I want to echo Pastor Walters’ thoughts last week, about gratitude: because I think we can never have enough reminders to give thanks. The need to give thanks doesn’t end just because we graduated from high school and no longer have our parents’ voices reminding us to send Uncle Erwin a note to express our appreciation for that nice sweater he sent in observance of the event.


But it’s tricky. I’m grateful right now because I just went to the fridge to see if there might be one more of those tasty burritos left so that I could have lunch! The burritos were there – though not as many as a couple of days ago (they were tasty, all right!); but there were more than enough to keep me energized until supper tonight. But then I began to think of those in the Ukraine who are hungry because of military conflict there; or those who are refugees in a camp in Africa or the middle east; or those who … well, there’s a guy who stands on the median of the street a couple of miles from where I’m living who holds a cardboard sign saying, “Homeless; I have kids.” Well, to be thankful means more than “I’m thankful I’m not in that situation.” Even so, I’ve decided to carry a few extra bills in my pocket so that I can give them to the couple who stand on the street corner every Sunday, just outside the church I’m attending. But last Sunday I forgot my cash at home, so at the moment I had nothing to give them – and it was windy and cold!
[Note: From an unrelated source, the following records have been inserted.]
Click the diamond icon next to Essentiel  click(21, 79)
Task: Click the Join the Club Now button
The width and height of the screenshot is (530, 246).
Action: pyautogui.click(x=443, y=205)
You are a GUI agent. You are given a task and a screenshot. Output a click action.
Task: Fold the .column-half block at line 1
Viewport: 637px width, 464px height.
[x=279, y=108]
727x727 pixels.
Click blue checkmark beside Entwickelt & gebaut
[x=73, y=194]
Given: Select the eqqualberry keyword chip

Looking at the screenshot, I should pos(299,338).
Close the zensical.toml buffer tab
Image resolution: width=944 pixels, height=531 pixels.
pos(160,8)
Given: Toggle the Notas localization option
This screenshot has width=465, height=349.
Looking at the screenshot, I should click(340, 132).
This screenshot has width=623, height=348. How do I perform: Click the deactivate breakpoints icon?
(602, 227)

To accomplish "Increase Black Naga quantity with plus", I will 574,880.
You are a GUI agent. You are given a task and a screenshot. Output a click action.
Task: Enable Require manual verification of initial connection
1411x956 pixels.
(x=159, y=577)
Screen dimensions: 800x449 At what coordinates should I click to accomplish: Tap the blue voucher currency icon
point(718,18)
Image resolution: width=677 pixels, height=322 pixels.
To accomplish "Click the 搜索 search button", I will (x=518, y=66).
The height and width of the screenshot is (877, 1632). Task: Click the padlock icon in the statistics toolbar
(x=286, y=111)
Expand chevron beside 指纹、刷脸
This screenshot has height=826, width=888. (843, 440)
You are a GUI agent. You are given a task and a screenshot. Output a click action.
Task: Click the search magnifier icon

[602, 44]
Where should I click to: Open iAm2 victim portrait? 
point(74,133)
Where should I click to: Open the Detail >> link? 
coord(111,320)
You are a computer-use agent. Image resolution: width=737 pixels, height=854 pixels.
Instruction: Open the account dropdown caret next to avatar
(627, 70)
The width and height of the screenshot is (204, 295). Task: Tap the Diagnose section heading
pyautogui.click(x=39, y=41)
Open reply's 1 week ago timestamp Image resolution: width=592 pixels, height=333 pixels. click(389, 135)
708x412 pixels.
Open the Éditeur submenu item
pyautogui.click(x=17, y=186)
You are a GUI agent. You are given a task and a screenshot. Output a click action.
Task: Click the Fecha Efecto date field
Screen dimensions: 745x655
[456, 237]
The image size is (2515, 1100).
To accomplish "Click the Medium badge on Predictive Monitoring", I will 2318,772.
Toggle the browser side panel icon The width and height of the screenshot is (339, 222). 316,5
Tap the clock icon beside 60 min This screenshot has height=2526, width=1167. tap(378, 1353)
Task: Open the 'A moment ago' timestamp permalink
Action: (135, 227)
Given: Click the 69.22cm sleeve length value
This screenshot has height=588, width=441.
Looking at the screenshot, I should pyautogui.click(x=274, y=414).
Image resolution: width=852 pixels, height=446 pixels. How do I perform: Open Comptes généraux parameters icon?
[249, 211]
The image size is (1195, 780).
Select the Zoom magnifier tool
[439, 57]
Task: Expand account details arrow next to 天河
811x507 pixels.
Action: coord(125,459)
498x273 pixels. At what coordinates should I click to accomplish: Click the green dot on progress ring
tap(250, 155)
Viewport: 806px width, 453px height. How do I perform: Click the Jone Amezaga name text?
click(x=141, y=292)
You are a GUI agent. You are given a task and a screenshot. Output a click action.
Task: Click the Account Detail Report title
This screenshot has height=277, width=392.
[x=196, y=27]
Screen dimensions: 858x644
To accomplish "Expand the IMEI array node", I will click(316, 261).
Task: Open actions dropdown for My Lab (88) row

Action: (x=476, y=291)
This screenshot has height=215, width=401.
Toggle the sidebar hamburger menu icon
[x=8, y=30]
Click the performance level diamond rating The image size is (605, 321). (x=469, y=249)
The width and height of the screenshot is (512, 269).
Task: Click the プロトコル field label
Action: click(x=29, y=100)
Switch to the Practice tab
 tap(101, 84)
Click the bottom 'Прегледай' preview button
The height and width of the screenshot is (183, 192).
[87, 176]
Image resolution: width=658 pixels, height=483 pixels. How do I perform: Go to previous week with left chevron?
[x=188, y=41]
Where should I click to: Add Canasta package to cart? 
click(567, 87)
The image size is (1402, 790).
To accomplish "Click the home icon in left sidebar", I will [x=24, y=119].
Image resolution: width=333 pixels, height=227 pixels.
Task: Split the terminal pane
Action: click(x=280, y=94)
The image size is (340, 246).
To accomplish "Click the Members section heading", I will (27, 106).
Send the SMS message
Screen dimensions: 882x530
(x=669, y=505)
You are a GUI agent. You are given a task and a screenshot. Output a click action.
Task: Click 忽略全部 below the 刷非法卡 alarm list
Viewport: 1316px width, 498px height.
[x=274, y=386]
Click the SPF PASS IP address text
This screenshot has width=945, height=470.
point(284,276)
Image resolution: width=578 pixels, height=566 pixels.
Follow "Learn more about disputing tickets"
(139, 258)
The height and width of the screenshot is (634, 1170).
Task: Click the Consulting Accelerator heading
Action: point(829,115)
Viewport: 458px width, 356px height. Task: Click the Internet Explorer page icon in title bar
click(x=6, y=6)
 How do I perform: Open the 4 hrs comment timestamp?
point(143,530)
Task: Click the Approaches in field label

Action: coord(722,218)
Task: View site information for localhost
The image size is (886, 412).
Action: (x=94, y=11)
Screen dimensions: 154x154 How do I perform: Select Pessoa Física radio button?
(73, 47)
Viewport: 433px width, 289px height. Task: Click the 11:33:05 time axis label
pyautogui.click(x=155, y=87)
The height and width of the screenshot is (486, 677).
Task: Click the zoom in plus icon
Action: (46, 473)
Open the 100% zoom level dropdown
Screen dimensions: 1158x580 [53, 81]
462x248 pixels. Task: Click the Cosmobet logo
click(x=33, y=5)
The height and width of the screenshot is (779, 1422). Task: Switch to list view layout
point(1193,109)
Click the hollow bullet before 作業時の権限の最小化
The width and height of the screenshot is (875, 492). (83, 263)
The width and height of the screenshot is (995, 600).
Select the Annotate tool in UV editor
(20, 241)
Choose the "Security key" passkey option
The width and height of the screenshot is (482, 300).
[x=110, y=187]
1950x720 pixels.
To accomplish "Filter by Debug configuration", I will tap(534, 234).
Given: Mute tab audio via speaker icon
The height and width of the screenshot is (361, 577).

But the real point is that it’s not enough to give a dollar bill – or a five, or ten, or twenty – to a person on a street corner, which probably does little more than serve to assuage my guilt for having something to give: it might help more to spend a moment and engage the person in human conversation, and learn why the person is on the street corner – and risk then to maybe become drawn into some kind of action that can change the person’s circumstances. Maybe.


Here's the thing. First of all, the problem of global hunger is a lot larger than satiating my hunger with a microwaved burrito from the fridge. But to engage another hungry person and learn something about that person and the person’s situation doesn’t just feed the need for something to eat: it’s a matter of conferring a sense of dignity of a person as a person that fills a deeper, more profound need: the need to be recognized.


But there’s another thing. To think about global hunger is to think about something so huge that so many of us feel we can do nothing; we lose our sense of power in the face of it, we lose our sense of agency. Yet, we all have some degree of agency – even if it’s only to give a dollar. And to do this out of a sense of gratitude is a life-changing, world-changing thing. The life that is changed is ours.